EXERCISE INSTRUCTIONS: The line containing "has height=852, width=850." and every line after it, through the last one below: output exactly these and nothing else.

DATA SECTION:
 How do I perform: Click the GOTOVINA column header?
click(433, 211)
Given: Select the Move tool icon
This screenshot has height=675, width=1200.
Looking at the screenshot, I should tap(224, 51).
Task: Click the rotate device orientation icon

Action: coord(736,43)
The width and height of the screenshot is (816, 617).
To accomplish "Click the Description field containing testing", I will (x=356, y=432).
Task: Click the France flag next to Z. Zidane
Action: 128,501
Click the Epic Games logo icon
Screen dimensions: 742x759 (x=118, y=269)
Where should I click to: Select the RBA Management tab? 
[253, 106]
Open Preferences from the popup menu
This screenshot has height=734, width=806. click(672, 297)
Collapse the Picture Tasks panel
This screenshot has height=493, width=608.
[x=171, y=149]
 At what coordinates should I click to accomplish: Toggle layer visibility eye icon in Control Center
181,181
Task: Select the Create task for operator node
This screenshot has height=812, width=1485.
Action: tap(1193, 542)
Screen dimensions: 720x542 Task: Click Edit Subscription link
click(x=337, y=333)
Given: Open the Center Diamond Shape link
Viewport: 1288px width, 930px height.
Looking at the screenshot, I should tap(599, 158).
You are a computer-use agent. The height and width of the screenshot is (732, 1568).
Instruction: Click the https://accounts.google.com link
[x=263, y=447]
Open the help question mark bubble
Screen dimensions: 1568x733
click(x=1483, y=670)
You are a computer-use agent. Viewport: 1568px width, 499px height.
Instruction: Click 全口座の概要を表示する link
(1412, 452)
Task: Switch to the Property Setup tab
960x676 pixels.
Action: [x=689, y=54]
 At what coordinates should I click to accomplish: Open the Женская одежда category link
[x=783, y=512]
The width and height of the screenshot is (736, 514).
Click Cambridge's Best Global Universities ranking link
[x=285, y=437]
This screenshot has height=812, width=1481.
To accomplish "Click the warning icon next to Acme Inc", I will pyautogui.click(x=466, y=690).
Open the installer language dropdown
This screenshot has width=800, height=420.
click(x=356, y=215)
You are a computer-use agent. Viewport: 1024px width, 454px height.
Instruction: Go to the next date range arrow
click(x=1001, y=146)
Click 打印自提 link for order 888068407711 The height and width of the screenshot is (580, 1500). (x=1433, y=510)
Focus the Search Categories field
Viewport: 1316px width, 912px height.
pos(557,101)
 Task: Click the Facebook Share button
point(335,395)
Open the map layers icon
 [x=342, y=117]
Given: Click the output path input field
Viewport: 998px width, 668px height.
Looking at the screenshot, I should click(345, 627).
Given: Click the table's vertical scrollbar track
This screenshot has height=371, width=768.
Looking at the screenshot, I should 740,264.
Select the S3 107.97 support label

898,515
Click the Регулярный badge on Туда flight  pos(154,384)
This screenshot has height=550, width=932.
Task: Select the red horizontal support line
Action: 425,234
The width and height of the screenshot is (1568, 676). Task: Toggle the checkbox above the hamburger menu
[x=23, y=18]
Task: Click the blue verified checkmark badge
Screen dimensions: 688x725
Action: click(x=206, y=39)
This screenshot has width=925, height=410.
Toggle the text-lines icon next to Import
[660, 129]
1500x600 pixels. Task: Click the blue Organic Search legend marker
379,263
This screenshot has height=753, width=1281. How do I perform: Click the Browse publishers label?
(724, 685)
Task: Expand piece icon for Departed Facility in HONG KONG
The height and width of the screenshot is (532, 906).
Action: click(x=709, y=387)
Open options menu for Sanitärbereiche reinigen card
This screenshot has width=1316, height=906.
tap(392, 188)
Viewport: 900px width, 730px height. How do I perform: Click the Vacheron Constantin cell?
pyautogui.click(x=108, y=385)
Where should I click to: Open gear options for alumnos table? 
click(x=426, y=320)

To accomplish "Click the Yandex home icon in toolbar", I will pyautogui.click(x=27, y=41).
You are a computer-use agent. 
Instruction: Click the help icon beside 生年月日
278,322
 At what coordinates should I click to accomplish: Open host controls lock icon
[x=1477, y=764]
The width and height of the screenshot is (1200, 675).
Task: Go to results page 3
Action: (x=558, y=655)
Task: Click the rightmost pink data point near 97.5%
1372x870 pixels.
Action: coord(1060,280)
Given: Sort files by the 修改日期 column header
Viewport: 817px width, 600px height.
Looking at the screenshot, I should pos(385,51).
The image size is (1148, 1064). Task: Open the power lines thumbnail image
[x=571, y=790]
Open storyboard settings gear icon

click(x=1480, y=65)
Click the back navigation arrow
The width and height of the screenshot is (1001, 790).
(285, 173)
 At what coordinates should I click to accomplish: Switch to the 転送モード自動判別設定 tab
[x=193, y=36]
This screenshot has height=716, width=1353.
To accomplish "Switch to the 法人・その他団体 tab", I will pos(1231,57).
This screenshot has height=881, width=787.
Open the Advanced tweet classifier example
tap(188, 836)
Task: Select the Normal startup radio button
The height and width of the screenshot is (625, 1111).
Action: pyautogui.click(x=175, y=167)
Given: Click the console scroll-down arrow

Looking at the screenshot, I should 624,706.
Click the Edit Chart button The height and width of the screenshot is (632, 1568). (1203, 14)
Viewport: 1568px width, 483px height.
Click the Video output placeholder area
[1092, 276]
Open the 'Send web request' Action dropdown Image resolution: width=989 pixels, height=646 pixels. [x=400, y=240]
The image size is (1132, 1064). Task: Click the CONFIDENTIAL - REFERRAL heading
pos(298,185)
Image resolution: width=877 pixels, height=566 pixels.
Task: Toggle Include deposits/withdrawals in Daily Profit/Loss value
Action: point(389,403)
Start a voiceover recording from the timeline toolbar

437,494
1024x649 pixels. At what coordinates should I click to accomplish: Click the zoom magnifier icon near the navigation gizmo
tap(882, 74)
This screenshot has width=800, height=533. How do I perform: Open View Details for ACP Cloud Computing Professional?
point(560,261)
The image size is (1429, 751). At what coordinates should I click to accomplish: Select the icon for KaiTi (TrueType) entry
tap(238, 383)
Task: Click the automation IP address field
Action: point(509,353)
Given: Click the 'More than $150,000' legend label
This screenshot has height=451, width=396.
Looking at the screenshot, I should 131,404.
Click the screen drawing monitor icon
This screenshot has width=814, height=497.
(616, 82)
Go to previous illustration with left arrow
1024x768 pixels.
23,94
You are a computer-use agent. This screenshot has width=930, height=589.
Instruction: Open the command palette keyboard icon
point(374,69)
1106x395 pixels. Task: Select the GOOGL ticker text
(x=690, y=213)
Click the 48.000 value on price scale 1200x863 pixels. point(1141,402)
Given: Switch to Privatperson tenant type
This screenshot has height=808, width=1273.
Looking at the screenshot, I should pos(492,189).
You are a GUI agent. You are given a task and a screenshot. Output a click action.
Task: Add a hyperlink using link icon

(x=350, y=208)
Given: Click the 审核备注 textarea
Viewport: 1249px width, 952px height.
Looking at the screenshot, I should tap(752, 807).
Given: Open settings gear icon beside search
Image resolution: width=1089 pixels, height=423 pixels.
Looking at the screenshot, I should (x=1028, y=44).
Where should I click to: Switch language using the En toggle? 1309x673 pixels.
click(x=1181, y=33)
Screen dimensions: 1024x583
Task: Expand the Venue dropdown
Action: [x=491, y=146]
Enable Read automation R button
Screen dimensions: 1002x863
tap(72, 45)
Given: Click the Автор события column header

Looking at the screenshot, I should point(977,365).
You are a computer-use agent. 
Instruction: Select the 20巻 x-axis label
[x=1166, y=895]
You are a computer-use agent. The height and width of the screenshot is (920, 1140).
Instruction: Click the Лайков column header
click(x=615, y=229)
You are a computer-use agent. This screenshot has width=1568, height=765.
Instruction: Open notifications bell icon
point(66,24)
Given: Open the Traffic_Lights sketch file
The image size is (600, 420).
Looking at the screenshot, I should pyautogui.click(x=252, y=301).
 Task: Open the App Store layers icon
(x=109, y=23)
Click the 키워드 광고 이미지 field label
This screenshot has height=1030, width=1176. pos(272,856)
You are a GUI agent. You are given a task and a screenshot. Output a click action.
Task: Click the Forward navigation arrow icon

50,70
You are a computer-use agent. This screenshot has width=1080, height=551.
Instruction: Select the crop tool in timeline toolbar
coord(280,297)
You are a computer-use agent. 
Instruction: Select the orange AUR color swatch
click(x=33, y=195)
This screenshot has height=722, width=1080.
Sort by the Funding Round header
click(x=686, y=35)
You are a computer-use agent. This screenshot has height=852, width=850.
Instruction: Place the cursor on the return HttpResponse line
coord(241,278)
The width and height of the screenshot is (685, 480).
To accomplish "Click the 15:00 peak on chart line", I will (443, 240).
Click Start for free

EXERCISE RESPONSE:
You are a computer-use agent. This screenshot has height=852, width=850.
Instruction: Place the cursor on the return HttpResponse line
coord(241,278)
The width and height of the screenshot is (685, 480).
To accomplish "Click the 15:00 peak on chart line", I will (443, 240).
Click Start for free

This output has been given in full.